- Exercise description -
Only lines containing the word "from" are needed; pull them out of the material.

- Source material -
################

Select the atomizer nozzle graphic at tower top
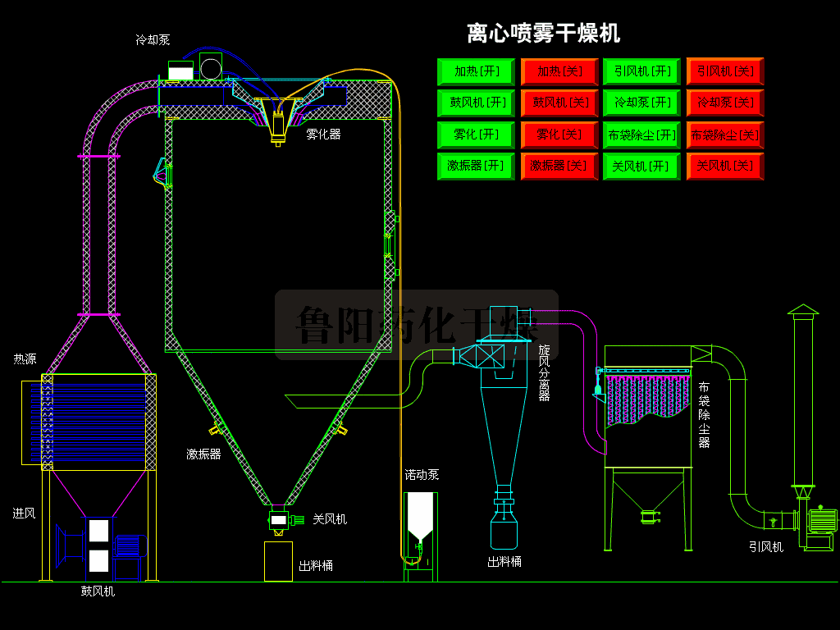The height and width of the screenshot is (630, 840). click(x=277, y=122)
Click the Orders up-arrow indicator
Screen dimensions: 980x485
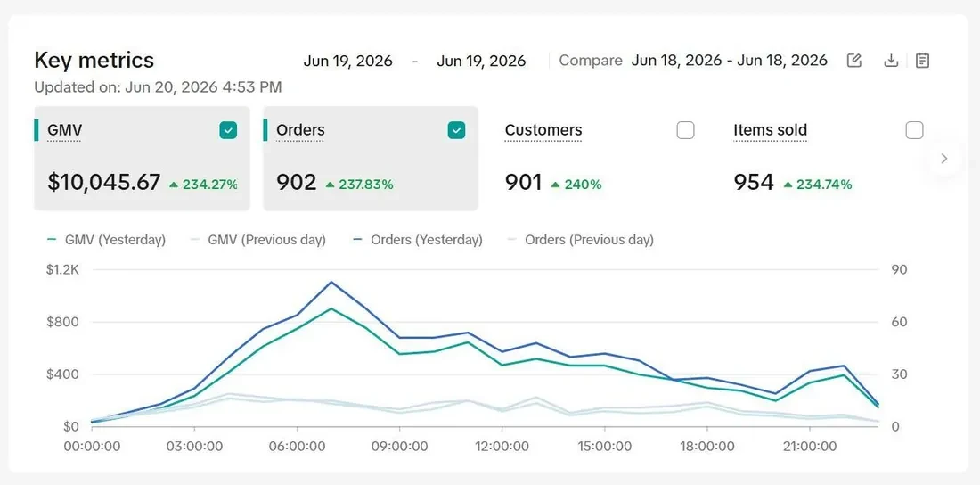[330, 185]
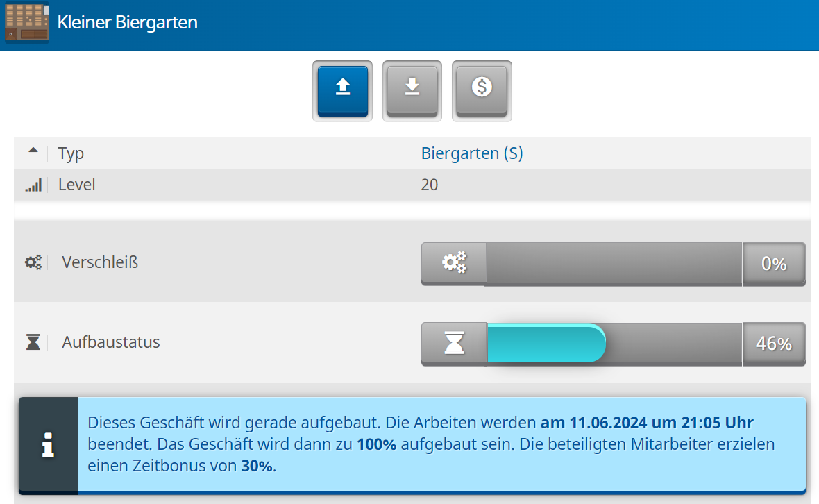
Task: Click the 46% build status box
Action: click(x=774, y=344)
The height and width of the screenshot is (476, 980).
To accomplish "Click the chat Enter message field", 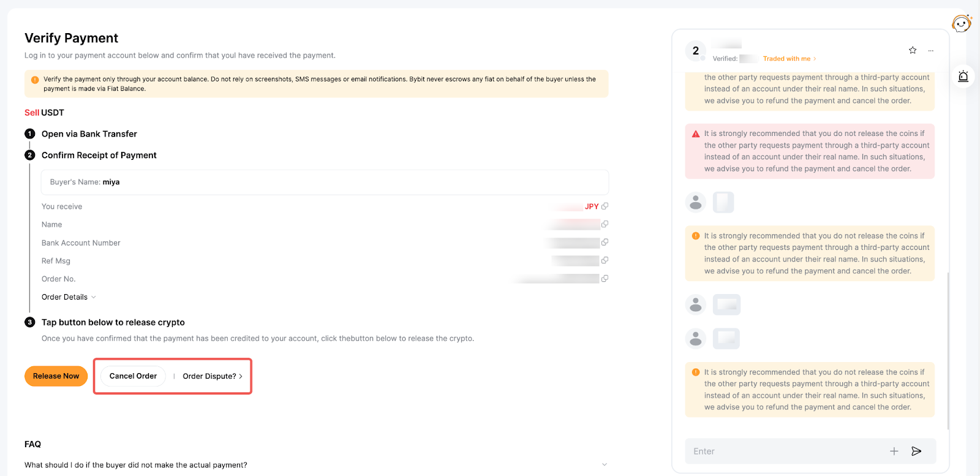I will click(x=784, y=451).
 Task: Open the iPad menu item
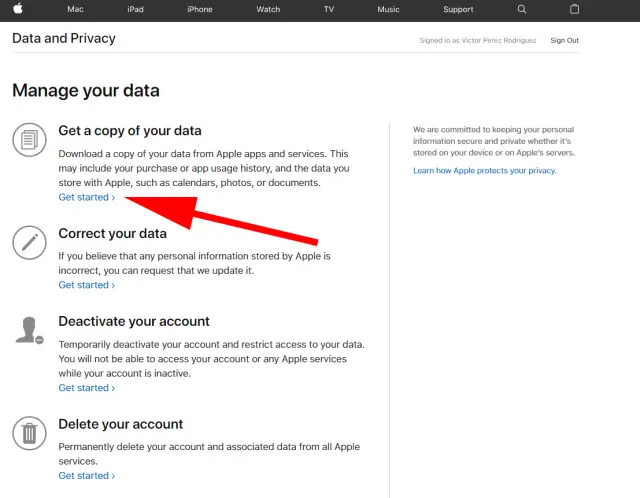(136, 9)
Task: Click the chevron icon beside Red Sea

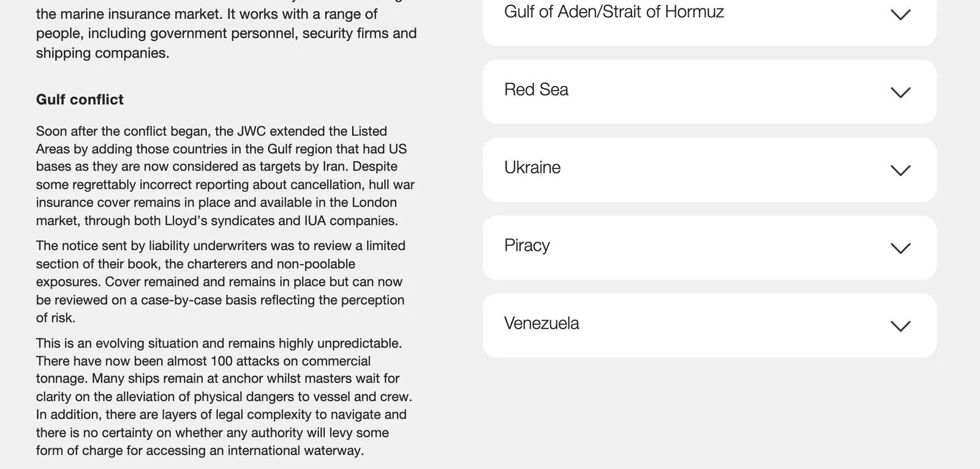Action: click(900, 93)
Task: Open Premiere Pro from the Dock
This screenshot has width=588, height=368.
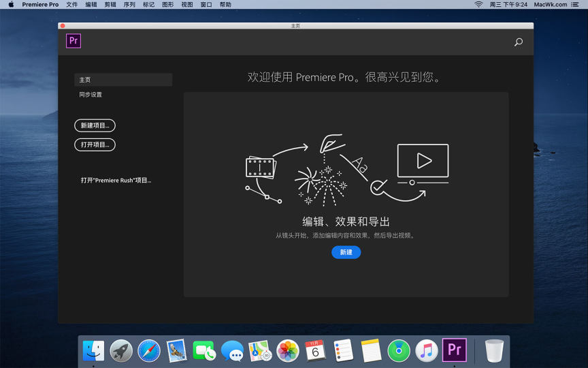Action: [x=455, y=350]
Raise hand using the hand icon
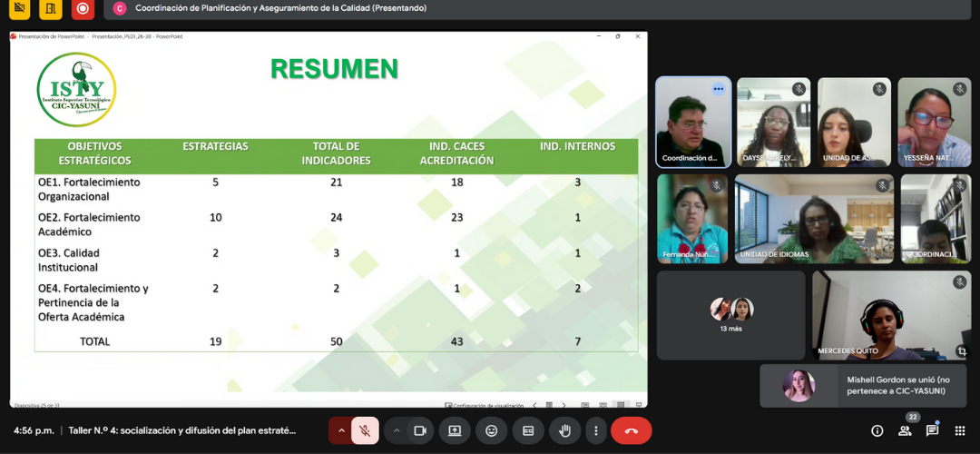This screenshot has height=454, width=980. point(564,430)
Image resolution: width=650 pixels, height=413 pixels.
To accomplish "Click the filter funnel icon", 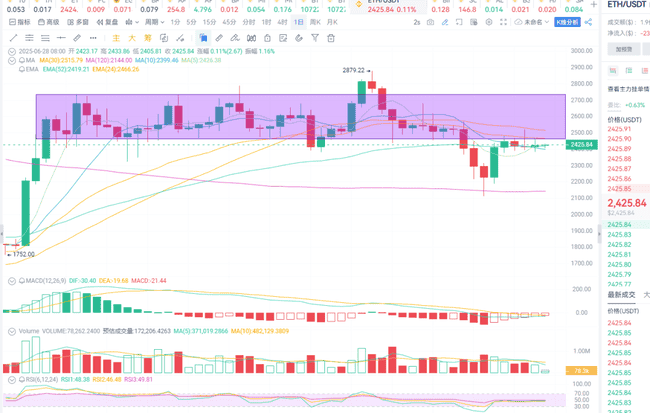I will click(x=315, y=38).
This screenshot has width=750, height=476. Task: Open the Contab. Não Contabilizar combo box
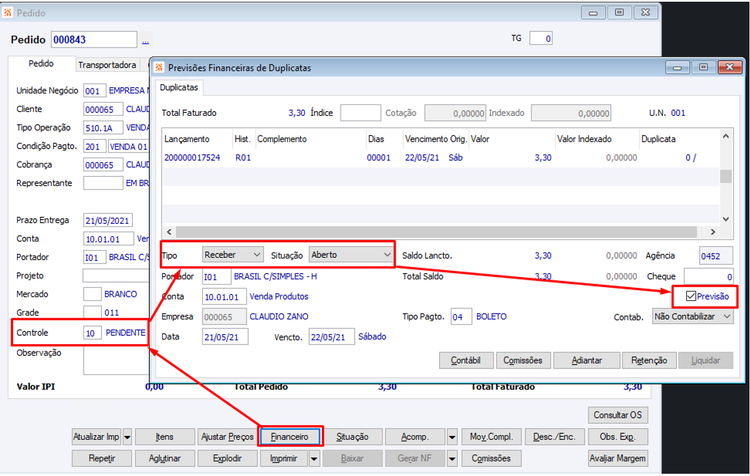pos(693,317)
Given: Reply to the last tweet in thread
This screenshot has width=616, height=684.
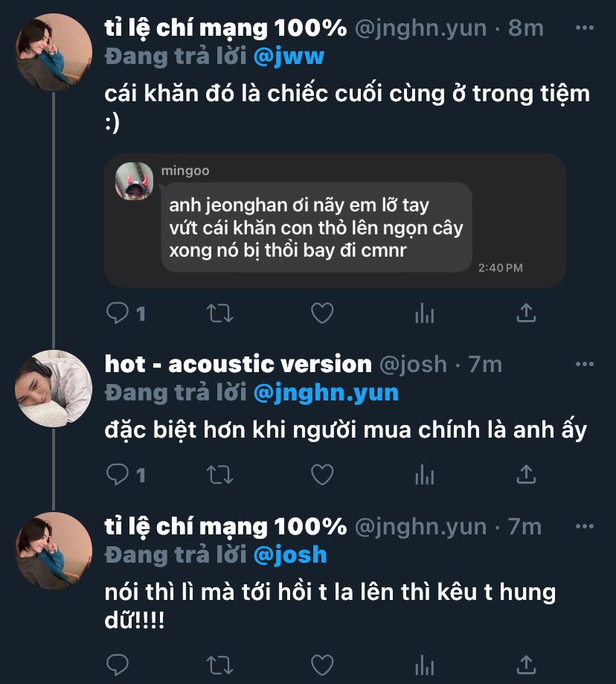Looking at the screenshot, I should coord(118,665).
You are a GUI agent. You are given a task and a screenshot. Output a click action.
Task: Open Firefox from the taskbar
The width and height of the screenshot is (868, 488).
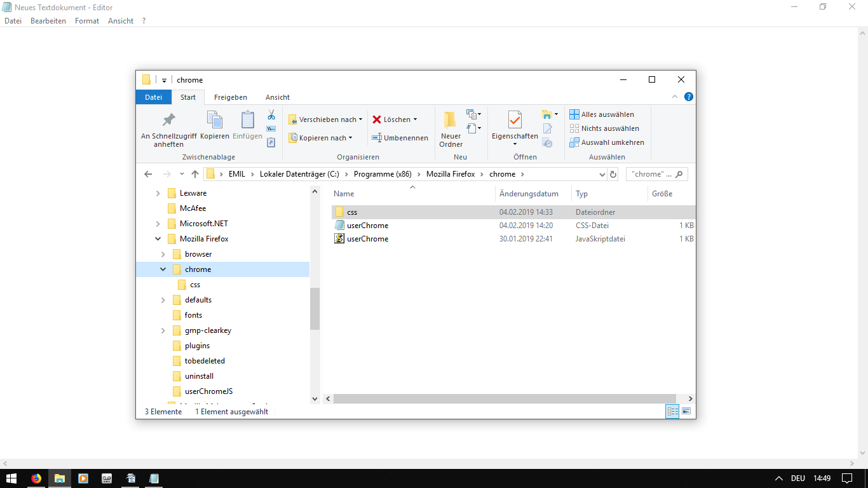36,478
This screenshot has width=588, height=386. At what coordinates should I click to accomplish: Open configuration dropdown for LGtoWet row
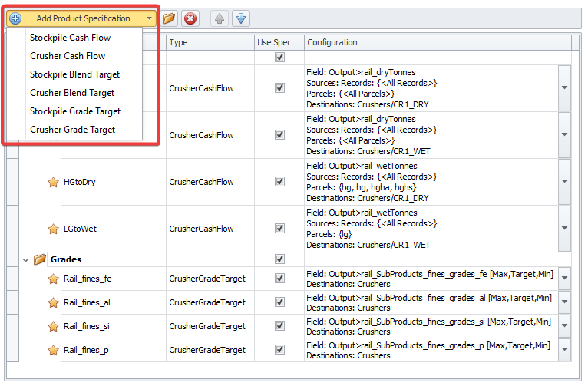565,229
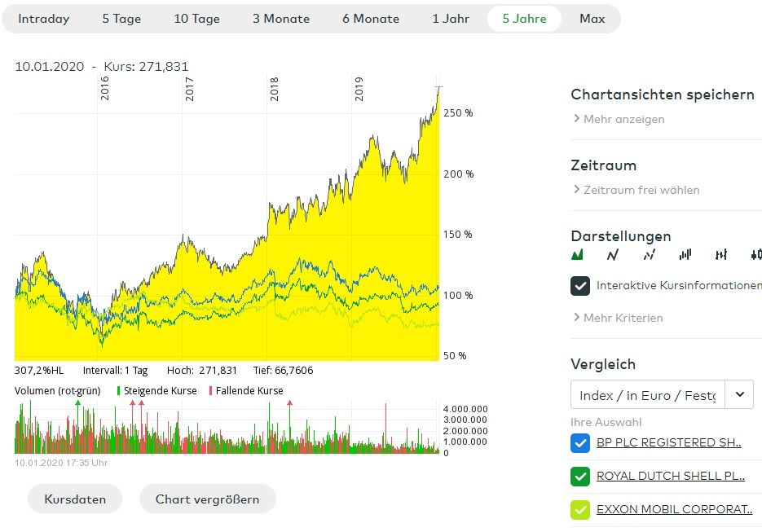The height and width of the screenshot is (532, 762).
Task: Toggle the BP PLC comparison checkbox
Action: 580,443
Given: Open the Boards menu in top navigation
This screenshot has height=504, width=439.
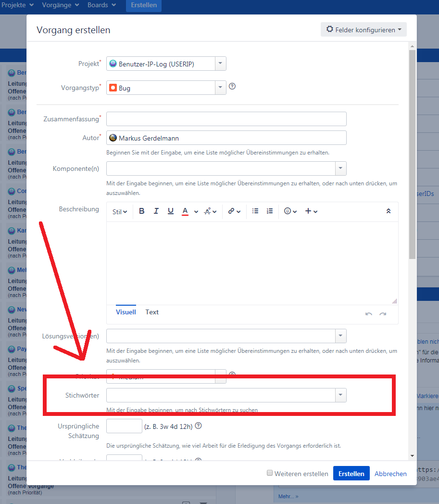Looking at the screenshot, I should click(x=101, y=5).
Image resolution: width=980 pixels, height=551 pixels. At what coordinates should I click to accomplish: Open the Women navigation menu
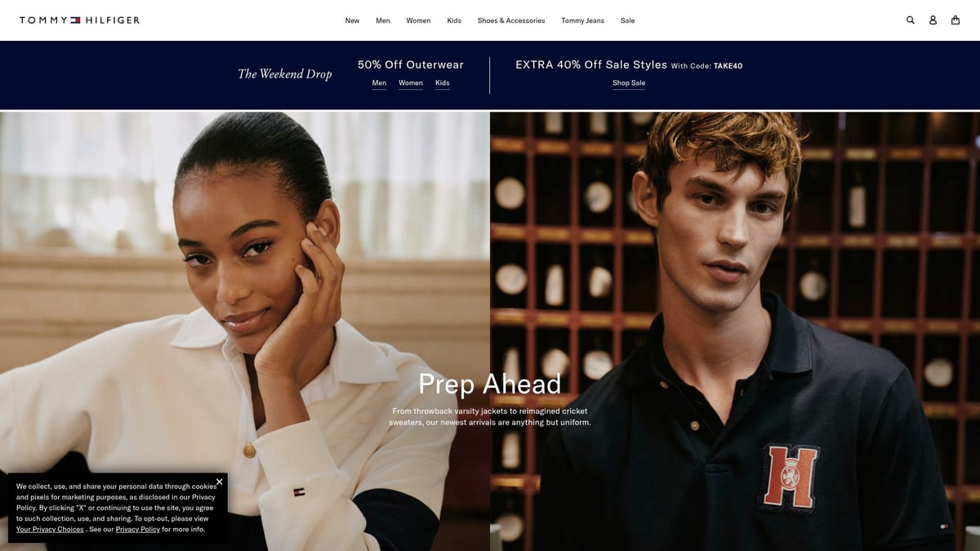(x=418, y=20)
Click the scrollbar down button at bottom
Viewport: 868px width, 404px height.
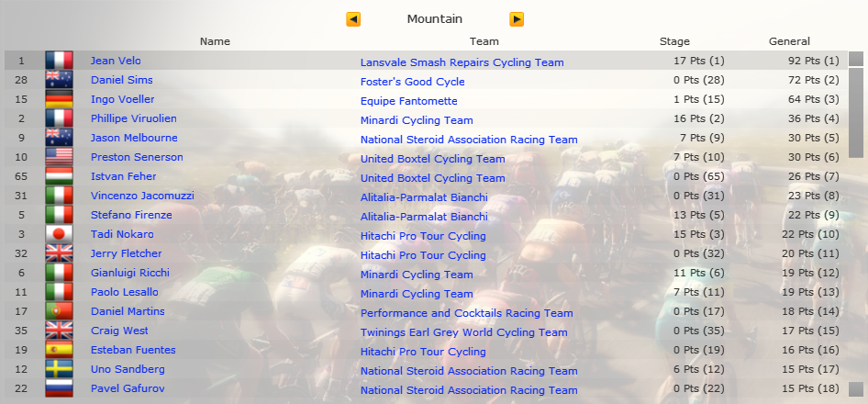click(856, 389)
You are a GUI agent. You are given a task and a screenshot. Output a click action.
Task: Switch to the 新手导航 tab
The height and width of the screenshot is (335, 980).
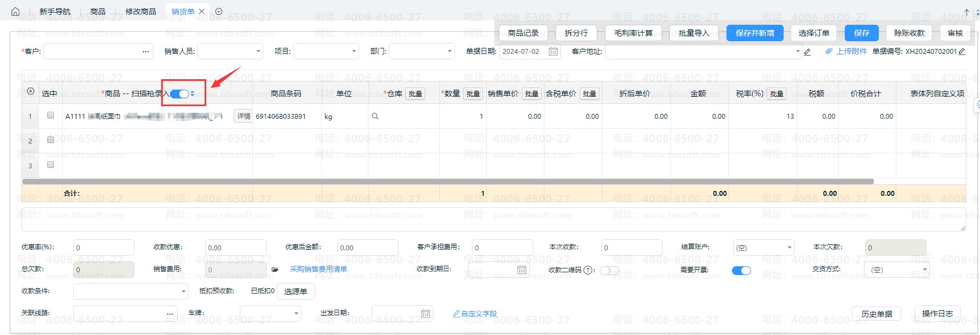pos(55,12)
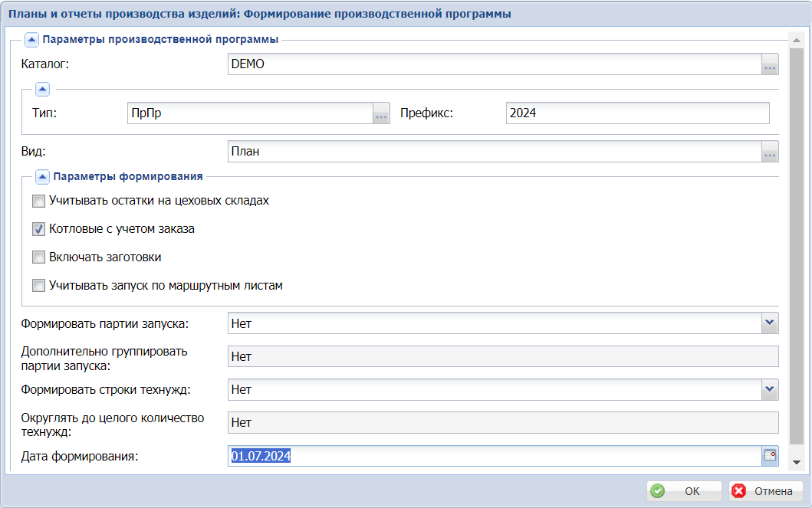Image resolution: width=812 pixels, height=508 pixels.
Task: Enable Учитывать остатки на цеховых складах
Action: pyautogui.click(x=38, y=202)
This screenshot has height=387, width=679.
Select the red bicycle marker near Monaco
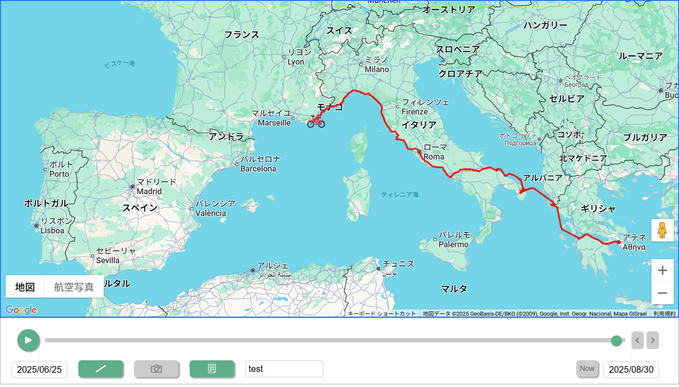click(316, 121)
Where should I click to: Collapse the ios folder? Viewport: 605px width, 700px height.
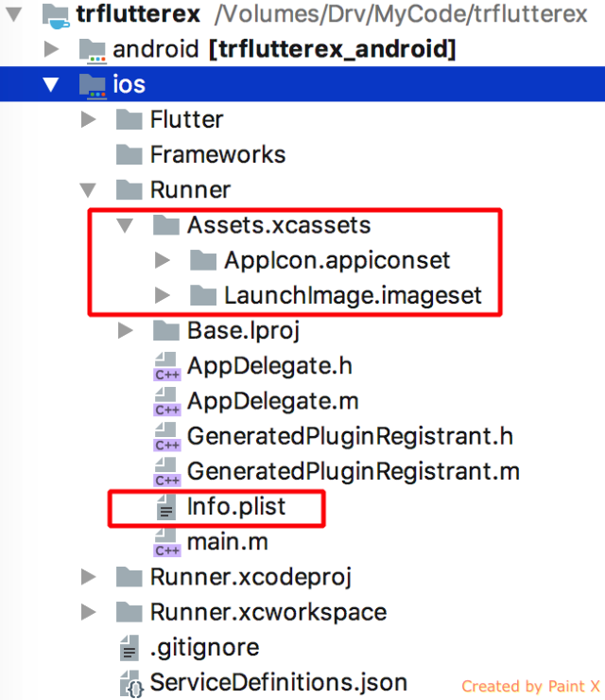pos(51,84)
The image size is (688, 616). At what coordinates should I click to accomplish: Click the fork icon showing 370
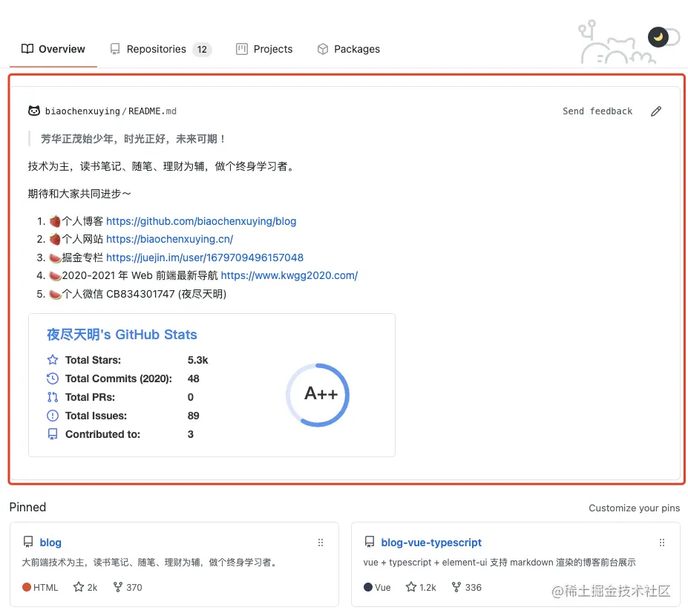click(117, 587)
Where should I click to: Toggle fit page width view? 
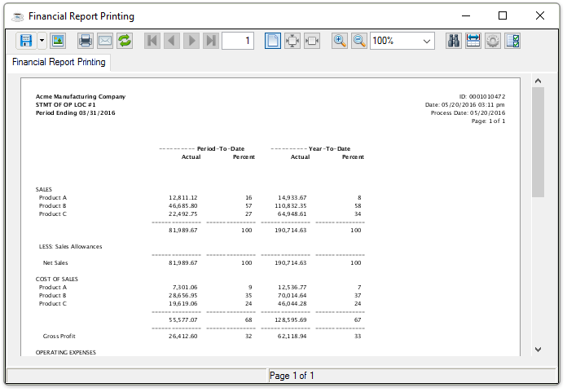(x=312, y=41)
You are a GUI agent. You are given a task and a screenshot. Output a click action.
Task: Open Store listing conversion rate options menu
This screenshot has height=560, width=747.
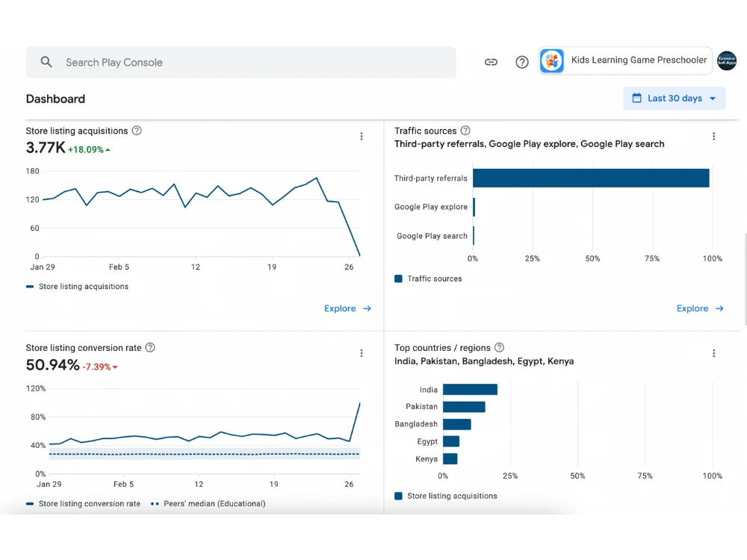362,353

################

- Result of this exercise -
Task: Open Premiere Pro from the Dock
Task: Open Firefox from the taskbar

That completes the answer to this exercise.